<<<<

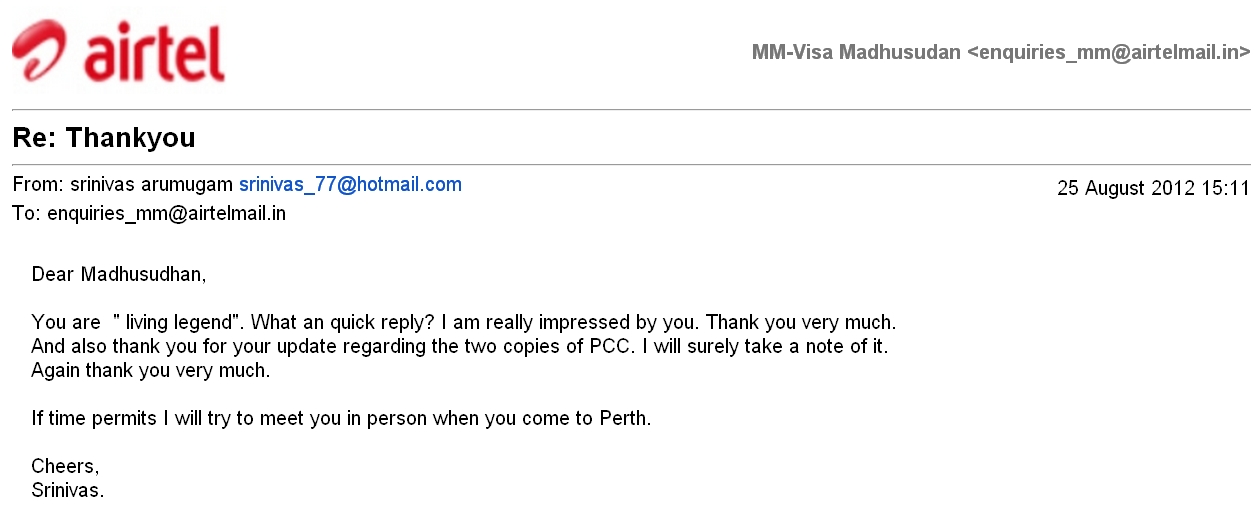Click the To recipient enquiries_mm@airtelmail.in
The width and height of the screenshot is (1255, 516).
[x=167, y=214]
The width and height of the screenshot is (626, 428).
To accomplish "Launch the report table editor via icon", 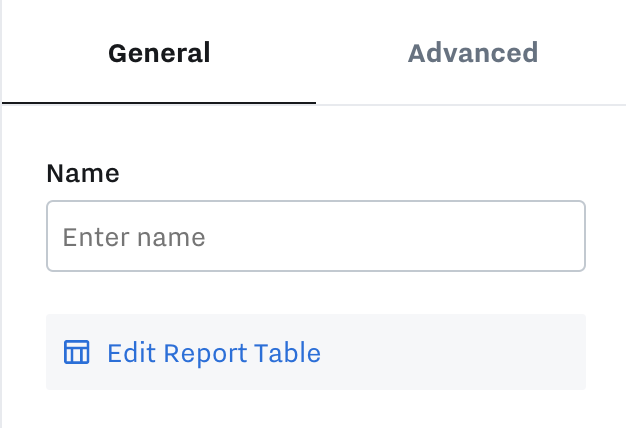I will 77,352.
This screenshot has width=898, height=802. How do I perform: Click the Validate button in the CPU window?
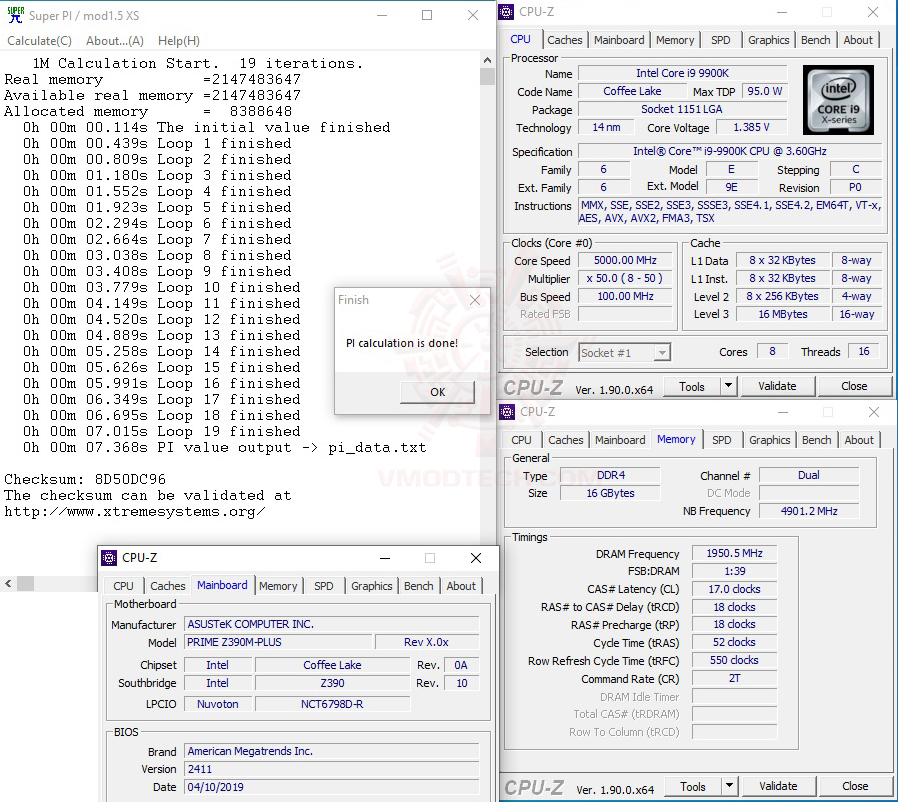coord(778,386)
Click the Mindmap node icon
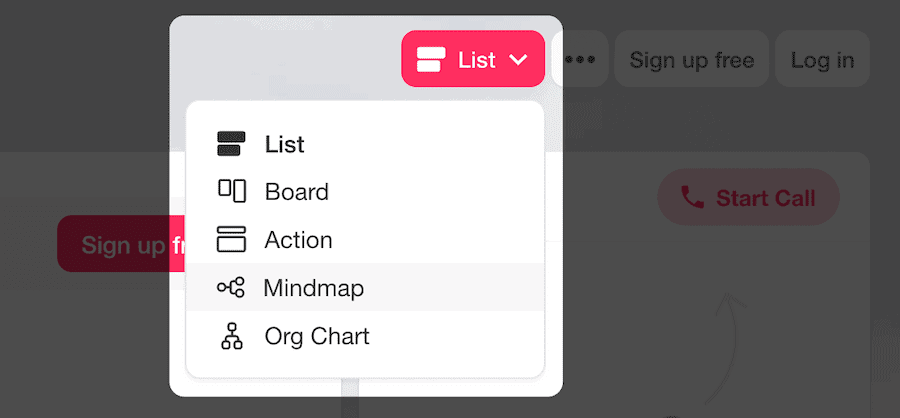The image size is (900, 418). coord(231,288)
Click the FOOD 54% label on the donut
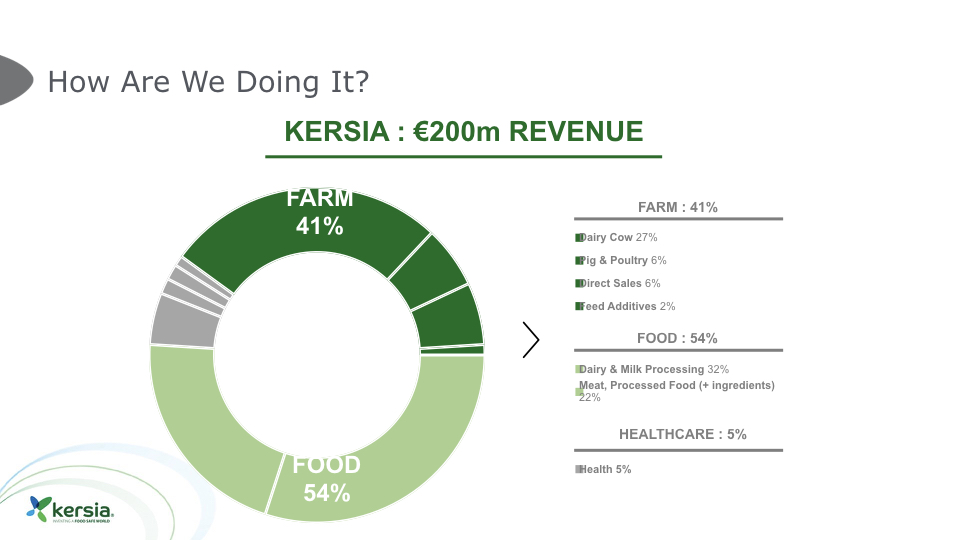The width and height of the screenshot is (960, 540). [x=327, y=478]
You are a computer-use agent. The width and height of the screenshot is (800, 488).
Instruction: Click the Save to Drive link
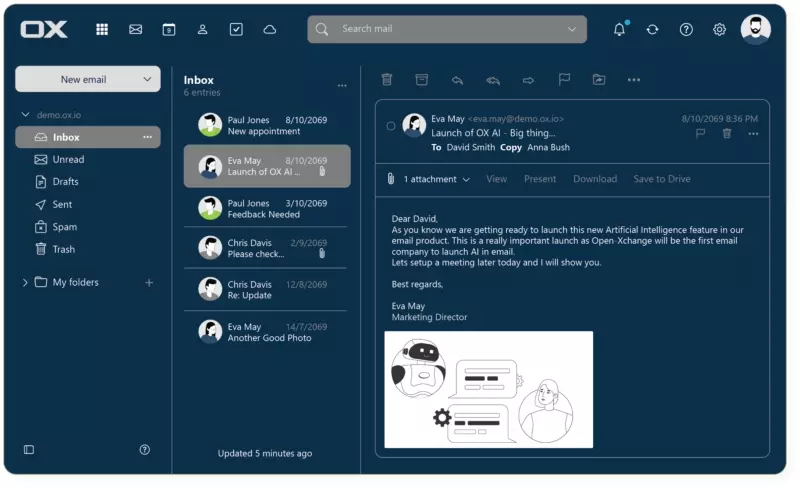coord(661,179)
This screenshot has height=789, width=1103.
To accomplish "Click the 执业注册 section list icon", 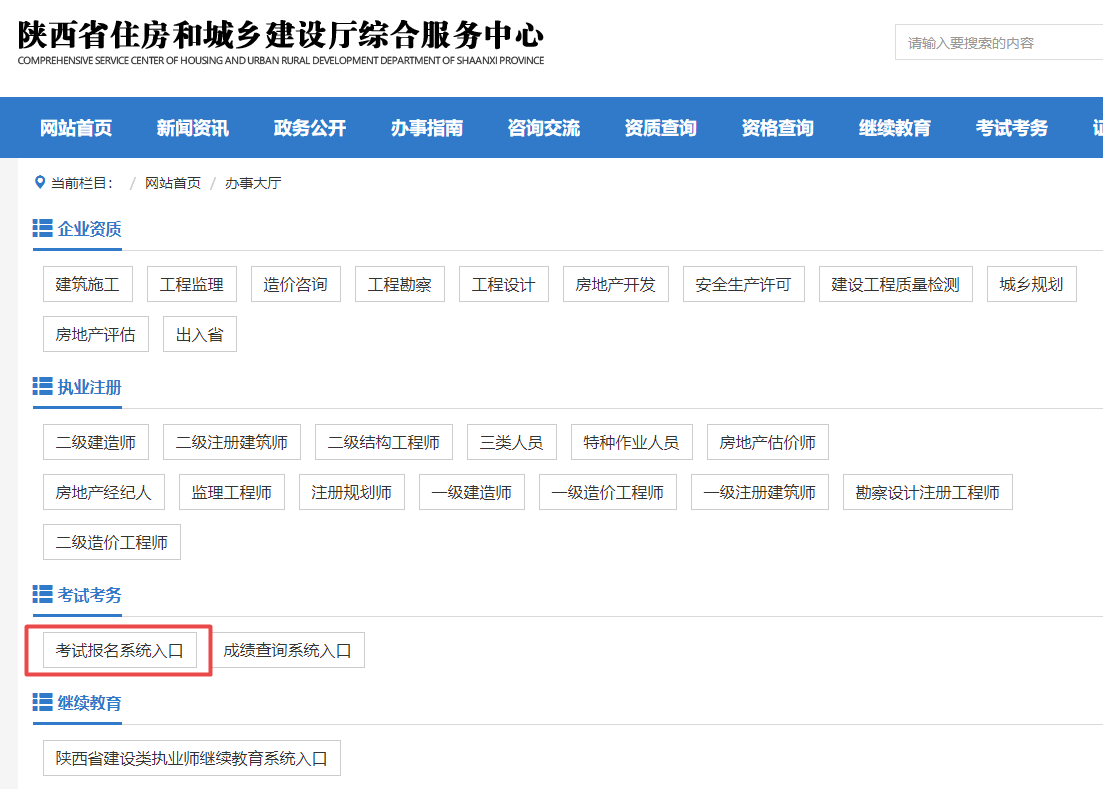I will click(x=41, y=385).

>>>>

Aim of the task ->
Output only the stretch above from the line with "Click the Mindmap node icon" through the line with "You are a computer-use", reproduced exactly. Exclude pictures.

Answer to this task ->
Click the Mindmap node icon
The image size is (900, 418). coord(231,288)
Click the FOOD 54% label on the donut
The width and height of the screenshot is (960, 540). [x=327, y=478]
You are a computer-use agent. The width and height of the screenshot is (800, 488).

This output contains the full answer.